* _Description of the task_
Please count the lines in the listing below where the word "input" appears. Give the number only.

* _Data to process_

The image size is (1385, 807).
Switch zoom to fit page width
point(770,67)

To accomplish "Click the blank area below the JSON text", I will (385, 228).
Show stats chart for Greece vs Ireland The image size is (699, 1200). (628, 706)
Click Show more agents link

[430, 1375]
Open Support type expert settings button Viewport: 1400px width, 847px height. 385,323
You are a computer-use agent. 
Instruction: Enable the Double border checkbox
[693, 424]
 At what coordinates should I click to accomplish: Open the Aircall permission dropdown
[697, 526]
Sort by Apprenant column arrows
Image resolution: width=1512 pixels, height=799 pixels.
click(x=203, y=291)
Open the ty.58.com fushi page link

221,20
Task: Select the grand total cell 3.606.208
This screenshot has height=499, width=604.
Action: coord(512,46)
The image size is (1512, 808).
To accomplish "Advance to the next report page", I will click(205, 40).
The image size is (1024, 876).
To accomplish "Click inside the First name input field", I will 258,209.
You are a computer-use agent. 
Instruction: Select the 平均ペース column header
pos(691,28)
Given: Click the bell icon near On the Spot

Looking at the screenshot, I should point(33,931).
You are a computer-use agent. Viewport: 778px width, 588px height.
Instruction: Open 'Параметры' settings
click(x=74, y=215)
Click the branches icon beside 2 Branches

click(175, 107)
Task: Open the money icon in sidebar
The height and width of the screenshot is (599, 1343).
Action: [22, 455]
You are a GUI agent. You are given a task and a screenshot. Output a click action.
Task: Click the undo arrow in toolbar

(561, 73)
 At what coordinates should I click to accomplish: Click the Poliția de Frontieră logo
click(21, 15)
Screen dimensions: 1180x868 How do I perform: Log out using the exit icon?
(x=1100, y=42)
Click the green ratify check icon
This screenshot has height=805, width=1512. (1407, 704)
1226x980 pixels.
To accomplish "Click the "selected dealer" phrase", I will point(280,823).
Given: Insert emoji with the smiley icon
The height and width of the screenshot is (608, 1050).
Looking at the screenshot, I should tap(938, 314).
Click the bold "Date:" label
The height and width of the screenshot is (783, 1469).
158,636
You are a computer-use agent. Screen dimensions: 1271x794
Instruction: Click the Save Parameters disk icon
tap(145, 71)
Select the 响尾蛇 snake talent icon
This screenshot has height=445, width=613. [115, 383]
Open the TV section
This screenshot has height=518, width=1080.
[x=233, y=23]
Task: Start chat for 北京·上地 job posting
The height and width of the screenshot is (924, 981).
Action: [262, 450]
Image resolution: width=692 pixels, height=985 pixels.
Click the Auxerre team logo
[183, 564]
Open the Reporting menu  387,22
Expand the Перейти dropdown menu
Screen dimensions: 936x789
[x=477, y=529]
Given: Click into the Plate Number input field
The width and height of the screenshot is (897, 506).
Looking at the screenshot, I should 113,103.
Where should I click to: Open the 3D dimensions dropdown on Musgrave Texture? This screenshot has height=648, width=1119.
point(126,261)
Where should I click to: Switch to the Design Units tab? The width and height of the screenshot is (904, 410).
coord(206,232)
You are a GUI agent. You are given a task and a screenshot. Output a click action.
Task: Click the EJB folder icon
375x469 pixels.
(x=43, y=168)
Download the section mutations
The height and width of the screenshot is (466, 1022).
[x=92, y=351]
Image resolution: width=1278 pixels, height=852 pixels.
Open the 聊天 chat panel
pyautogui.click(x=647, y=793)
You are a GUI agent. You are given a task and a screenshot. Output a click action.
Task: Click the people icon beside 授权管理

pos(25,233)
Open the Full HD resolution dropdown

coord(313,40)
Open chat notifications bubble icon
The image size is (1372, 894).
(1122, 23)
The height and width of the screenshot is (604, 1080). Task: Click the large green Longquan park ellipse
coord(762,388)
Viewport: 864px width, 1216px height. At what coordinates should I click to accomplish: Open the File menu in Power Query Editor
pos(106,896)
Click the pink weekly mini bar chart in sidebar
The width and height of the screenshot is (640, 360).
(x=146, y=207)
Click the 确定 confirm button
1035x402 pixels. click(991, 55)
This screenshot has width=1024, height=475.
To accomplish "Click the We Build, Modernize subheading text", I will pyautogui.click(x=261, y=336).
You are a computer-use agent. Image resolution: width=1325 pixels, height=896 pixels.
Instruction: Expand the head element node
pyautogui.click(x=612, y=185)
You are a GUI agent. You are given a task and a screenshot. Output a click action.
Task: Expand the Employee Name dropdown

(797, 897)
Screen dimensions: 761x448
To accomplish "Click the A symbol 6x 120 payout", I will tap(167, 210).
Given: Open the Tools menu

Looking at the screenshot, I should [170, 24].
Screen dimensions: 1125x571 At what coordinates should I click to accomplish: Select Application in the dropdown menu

* _Your solution_
2